Why did Boyko Borissov’s mission in Ankara fail?

DISCLAIMER: All opinions in this column reflect the views of the author(s), not of EURACTIV Media network.

The talks in Ankara. [Facebook page of Boyko Borissov]

If Ursula von der Leyen’s Commission really wants to be global, it should intervene at the root of the problem instead of trying to deal with the consequences, writes Ivailo Kalfin.

Ivailo Kalfin was the foreign minister of Bulgaria when the country joined the European Union.

The growing tension in the EU-Turkey relations in recent days seems to be due to the organised wave of migrants, sent to the Turkish-Greek border. However, the roots are much deeper.

The initiative of Bulgaria’s Prime Minister Boyko Borissov to immediately pay a visit to the Turkish president appeared logical. It could open the way for dialogue between the EU and Turkey, with the help of the EU member state that has good neighbourly relations with the latter.

Borissov arrived in Ankara seemingly as an EU envoy, having held numerous phone conversations with EU leaders prior to the visit. Based on this, it seemed to be a very good move.

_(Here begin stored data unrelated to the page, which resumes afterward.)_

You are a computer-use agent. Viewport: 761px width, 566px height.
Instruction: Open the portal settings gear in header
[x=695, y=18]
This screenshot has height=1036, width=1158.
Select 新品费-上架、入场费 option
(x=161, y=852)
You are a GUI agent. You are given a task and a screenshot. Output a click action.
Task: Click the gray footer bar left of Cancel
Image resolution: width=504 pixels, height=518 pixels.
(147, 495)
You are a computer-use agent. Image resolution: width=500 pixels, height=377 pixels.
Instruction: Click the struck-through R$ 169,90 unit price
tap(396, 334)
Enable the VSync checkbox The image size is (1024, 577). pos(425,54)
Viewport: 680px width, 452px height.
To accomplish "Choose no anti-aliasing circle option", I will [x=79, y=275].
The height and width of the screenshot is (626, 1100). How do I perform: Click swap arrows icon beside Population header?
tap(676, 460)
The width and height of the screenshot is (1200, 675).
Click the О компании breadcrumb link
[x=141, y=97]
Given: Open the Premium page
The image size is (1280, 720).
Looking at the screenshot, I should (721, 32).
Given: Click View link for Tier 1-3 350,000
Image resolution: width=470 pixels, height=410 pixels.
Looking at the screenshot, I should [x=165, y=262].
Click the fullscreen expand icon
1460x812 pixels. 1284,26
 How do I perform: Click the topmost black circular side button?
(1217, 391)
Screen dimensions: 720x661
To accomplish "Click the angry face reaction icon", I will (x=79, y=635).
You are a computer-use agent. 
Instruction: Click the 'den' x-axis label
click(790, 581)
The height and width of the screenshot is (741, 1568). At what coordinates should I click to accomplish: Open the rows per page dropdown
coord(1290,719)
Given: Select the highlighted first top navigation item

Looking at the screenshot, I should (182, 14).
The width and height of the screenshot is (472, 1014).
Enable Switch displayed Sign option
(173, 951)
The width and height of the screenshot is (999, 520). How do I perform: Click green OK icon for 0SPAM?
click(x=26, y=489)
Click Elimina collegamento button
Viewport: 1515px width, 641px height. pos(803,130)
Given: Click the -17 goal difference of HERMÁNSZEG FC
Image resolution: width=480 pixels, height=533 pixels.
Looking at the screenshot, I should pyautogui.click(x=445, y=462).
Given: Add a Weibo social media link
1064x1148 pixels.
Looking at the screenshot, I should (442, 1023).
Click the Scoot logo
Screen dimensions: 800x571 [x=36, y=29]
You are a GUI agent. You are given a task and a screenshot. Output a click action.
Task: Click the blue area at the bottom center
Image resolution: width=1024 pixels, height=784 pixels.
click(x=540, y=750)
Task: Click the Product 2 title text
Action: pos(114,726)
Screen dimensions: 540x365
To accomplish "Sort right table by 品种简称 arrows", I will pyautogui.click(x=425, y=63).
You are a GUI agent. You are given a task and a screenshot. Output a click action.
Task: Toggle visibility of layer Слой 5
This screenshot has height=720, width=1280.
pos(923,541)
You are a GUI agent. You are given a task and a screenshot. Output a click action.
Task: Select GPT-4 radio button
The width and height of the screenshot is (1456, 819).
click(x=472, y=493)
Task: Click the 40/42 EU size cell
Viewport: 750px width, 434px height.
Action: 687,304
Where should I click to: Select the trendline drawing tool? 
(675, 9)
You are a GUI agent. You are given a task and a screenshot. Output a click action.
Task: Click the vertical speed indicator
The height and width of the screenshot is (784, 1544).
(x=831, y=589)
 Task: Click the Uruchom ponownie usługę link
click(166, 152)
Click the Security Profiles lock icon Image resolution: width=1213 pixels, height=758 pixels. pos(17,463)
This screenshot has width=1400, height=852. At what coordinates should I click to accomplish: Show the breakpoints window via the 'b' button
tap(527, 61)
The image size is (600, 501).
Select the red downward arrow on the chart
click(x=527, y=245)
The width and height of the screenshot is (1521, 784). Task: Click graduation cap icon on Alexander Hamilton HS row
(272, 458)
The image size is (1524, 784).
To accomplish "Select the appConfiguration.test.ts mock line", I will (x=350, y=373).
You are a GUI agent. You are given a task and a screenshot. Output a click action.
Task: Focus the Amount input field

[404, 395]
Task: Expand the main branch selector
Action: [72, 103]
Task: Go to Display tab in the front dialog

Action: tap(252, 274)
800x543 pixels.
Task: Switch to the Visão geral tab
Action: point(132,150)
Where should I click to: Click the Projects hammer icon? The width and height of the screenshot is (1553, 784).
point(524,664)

The problem was that Borissov went to Ankara with no clear message or in the best case – with a very blurred one. He offered to host a meeting between the Turkish president and the EU leaders, mentioned an additional €1 billion of aid to help Turkey deal with the refugees and demonstrated his extremely good will vis-à-vis the Turkish neighbour.

None of these impressed Erdoğan. He was very clear that the only topic he was ready to discuss is Syria.  He also demonstrated that he will not weaken the migrants’ pressure until he gets some results.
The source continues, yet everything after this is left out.